The world’s population exceeded 7 billion late last year and continues to grow at a rate of 212, 035 every day. The earth’s ability to sustain our growing population is reaching capacity. Resources are stretched to breaking point and the ability to process the waste that so much humanity produces places further strain on our environment. With increased consumption and pollution, recycling has become all the more important.
Recycling and disposing of waste responsibly helps to conserve our resources and the environment. Recycling materials from our homes and building sites reduces the consumption of natural resources such as trees, fossil fuels and metals. For example, making aluminum products from recycled materials saves 95% of the energy and pollution it would take to manufacture them from bauxite.
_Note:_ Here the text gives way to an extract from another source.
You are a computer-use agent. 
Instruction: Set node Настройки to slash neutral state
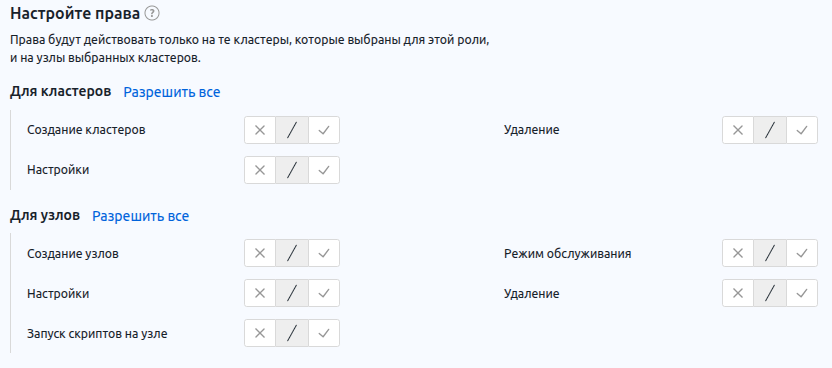pos(292,293)
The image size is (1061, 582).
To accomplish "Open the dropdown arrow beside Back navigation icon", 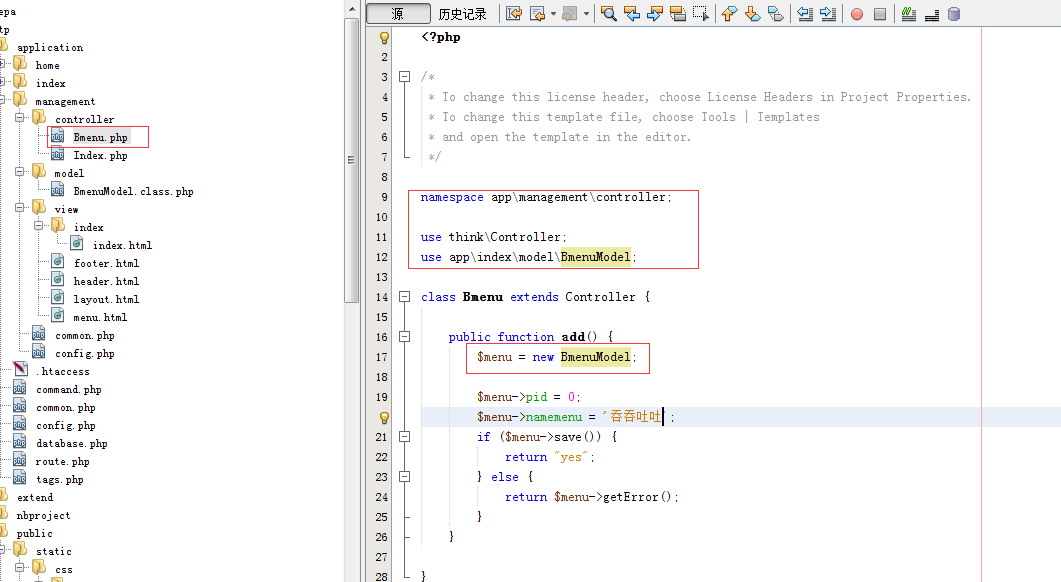I will pyautogui.click(x=553, y=14).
Recycling reduces landfill usage and costs for local governments. It creates jobs and local revenue for those who work in the industry. But just how much energy does recycling save? A UK study claims that a recycled tin can will save enough energy to power a TV for 3 hours. A glass bottle; enough to power a computer for 25 minutes and recycling a plastic bottle will save the energy used to power a 60-watt light bulb for 3 hours. When using recycled paper to create new paper products rather than raw materials, 70% less energy is used.
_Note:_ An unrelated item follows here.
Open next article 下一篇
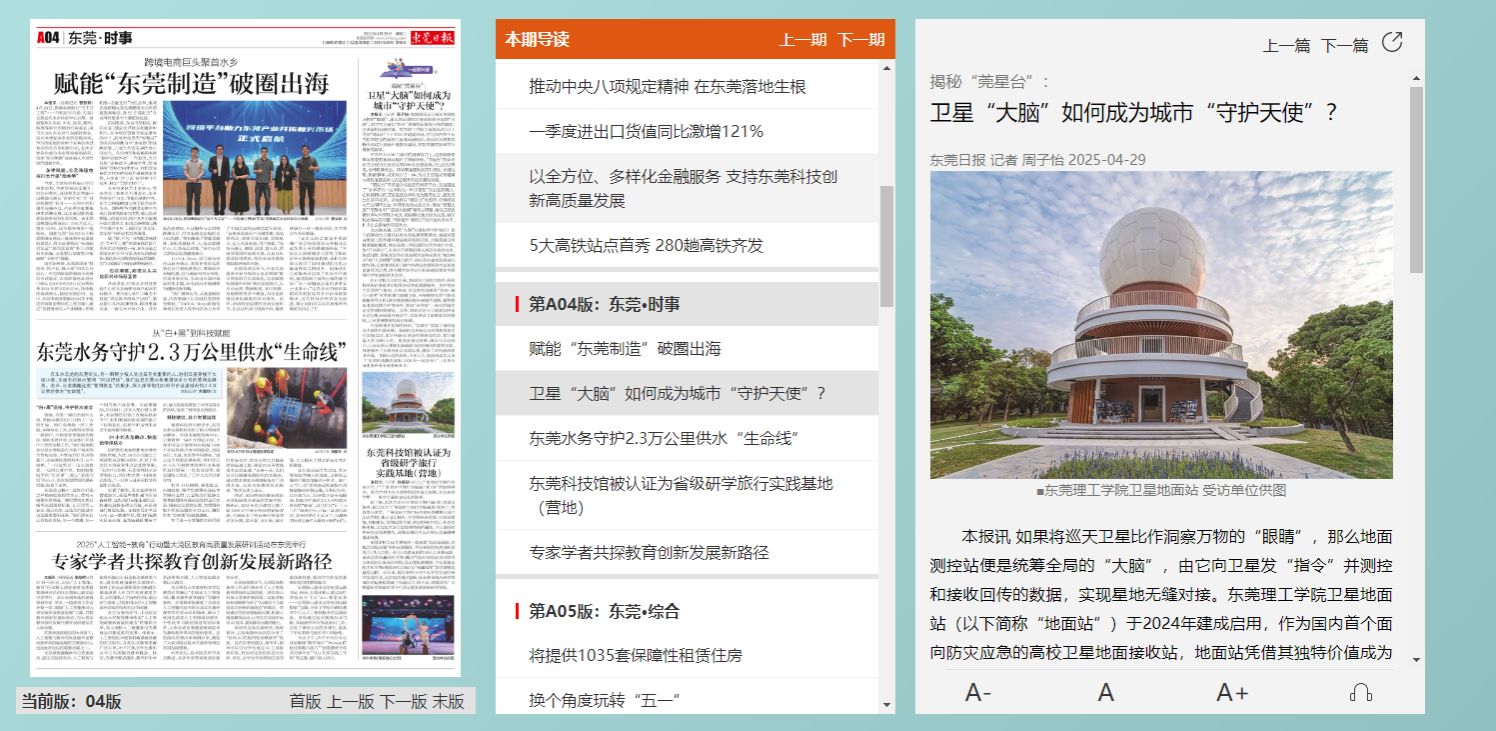The image size is (1496, 731). [1344, 45]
For every job at a landfill site, recycling creates 10 jobs at the depot and 25 jobs in recycling-based manufacturing. In the US, more people are employed by the recycling industry than work in the auto industry. Not only does recycling reduce waste and create employment, it also saves energy. By recycling 30% of its waste, the US saves 11.9 billions of gallons of gas every year. The reduction in greenhouse gas emissions is the equivalent of taking 25 million cars off the road.
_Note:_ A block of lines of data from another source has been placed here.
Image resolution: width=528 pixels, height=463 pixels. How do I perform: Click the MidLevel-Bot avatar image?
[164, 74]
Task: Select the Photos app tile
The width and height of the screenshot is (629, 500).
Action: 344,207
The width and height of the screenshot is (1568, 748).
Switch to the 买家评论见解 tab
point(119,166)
Used appliances and building materials take up valuable space in landfills. Landfills have their own drawbacks; taking up space, releasing noxious gases into the atmosphere and leaching effluents into the surrounding groundwater. Much of the materials used in a home or business can be recycled. When the City of Orlando tore down its NBA basketball arena, the demolition crew focused on recycling or reusing as much of the materials as possible. Fixtures and furniture was donated or sold while aluminum, copper, drywall and steel were recycled. Concrete was ground down and used in the construction of roads and since 50% of the materials were recycled, massive savings on the new building were made possible by reclamation efforts.
If you are considering renovations or reconstruction, try to reuse or recycle as much of your building project as possible. Fixtures and building materials can be donated to Habitat for Humanity. While some of these materials are utilized in the building of homes, excess supplies are sold at their ReStore resale outlets.
Homeowners who switch to Energy Star efficient appliances need not send their old appliances to the landfill. Donate working appliances to charitable organizations. Contact your local municipality for information on recycling schemes in your area. For example, non-profit group Summerhill’s Mow down Pollution Campaign provides incentives to people who take their old four and two-stroke mowers out of circulation in lieu of cleaner alternatives.
Local governments and municipalities run many of their own reclamation projects like Toronto’s saveONenergy scheme which will collect your geriatric refrigerator for free and give you coupons to reduce the cost of a new, greener alternative. Whatever you need to get rid of, there is usually someone who can turn it into something of value. Do your homework and reuse, reduce and recycle wherever possible.